What Happens to Summer Families After Summer Ends?
Independent schools invest real time and resources into summer programs. Leadership teams debate staffing, facilities, programming, budgets, enrollment targets, and parent satisfaction, and they measure success through participation numbers, revenue, and program experience.
Those metrics matter. But they leave a strategic question unanswered: what role do summer programs play in your school's long-term enrollment strategy?
For many schools, the answer is surprisingly unclear. 84% of independent schools run summer camps or programs, according to NAIS's Survey on Non-Tuition Sources of Income, yet summer often occupies a strange institutional space. It is not fully an admissions initiative. It is not purely marketing. It is not a traditional academic program. So it tends to sit outside the conversations that shape enrollment planning.
Families do not experience it that way. A family attending a summer program is not evaluating a department. They are evaluating the school. They form opinions about the campus, the culture, the faculty, and the student experience long before an application is ever submitted.
The question for leadership is whether those experiences are being built into enrollment strategy or treated as isolated seasonal activities.
The Organizational Disconnect
The most common challenge here is not a lack of effort. It is a lack of alignment.
Summer programs may be run by one team, admissions by another, and marketing toward different objectives altogether. Each group can succeed within its own lane while no one owns the question of how those experiences contribute to future enrollment demand.
That gap is a leadership issue, not an admissions one. Leadership teams define institutional priorities. If summer programs are expected to contribute to enrollment, that role has to be articulated, measured, and supported across departments.
The schools that get this right make the connection deliberate. In a profile from the Enrollment Management Association, Blake School in Minnesota shares databases and coordinates schedules between summer and admission staff, Cranbrook Schools in Michigan puts its admission director in front of summer staff during orientation, and Westover School in Connecticut treats its middle-school camps as a direct funnel into academic-year admissions. As Cranbrook's Weston Outlaw puts it, "just having programs in place will not drive school enrollment." The intentional process is what builds the feeder system.
The Metrics Leadership Teams Rarely Discuss
Most schools can quickly answer the operational questions. How many students attended? Which programs filled? What was parent satisfaction?

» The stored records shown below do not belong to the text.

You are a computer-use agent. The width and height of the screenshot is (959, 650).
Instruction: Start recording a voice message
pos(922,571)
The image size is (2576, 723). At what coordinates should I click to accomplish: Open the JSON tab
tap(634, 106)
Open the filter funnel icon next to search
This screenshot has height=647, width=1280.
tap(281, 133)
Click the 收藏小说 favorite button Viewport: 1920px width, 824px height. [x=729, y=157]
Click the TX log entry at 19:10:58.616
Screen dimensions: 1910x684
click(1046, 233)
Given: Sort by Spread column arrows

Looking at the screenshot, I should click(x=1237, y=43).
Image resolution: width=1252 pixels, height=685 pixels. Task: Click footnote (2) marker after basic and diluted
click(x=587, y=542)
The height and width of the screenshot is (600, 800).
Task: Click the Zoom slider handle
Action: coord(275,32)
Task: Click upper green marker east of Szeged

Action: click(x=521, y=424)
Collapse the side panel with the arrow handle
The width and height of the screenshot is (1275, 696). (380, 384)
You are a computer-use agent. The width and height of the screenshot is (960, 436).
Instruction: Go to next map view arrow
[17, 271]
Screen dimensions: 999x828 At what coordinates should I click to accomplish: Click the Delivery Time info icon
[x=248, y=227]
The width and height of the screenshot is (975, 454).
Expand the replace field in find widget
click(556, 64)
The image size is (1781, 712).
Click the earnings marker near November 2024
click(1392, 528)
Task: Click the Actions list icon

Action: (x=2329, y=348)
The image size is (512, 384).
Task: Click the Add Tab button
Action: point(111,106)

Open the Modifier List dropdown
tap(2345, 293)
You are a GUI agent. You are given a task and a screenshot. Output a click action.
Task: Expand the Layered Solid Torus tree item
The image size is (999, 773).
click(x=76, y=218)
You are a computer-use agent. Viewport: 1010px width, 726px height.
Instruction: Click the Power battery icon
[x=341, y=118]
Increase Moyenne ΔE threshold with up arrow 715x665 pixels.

Did we hit revenue?
The harder questions are strategic:
How many attendees were new families with no prior relationship to the school?
What percentage returned for future programs?
How many kept engaging with the school after summer ended?
What patterns showed up among families who eventually enrolled?
These are not only admissions questions. They measure how effectively a school turns direct exposure into future demand, and the upside is real. At Hackley School in New York, where summer is run primarily as a service roughly half of non-Hackley summer students still express interest in enrolling during the school year. That is a sizable prospect pool sitting inside a program many schools never measure for it.
It matters even more because the top of the funnel Is tightening. Inquiries per enrolled student at independent day schools fell from eight in 2001 to five in 2009, and inquiry-to-application rates at established independent schools typically run between 20% and 35%. Schools are working harder for fewer inquiries while underusing one of the few moments when prospective families get extended, direct exposure to the school.
What Intentional Looks Like
Treating summer as part of enrollment strategy does not require a reorganization. It requires a few decisions:
Define the enrollment outcome. Name what success looks like beyond participation and revenue, such as new-family introductions or summer-to-inquiry conversion.
Share the data. Give summer and admissions a single view of who attended, who was new, and who re-engaged afterward.
Put admissions in the experience. A visible presence at events, tours, and family days turns a positive summer into an obvious next step.
Measure the follow-through. Track which summer families go on to inquire, apply, and enroll, then feed that back into next year's plan.
Enrollment decisions rarely begin with an inquiry or an application. They begin earlier, through exposure, familiarity, and direct experience. Summer programs create exactly that kind of experience, often at a larger scale than any single open house.
The issue was never whether summer programs have value. It is whether your school has defined what that value is meant to be and built the process to capture it. That decision is what determines what happens to summer families after summer ends.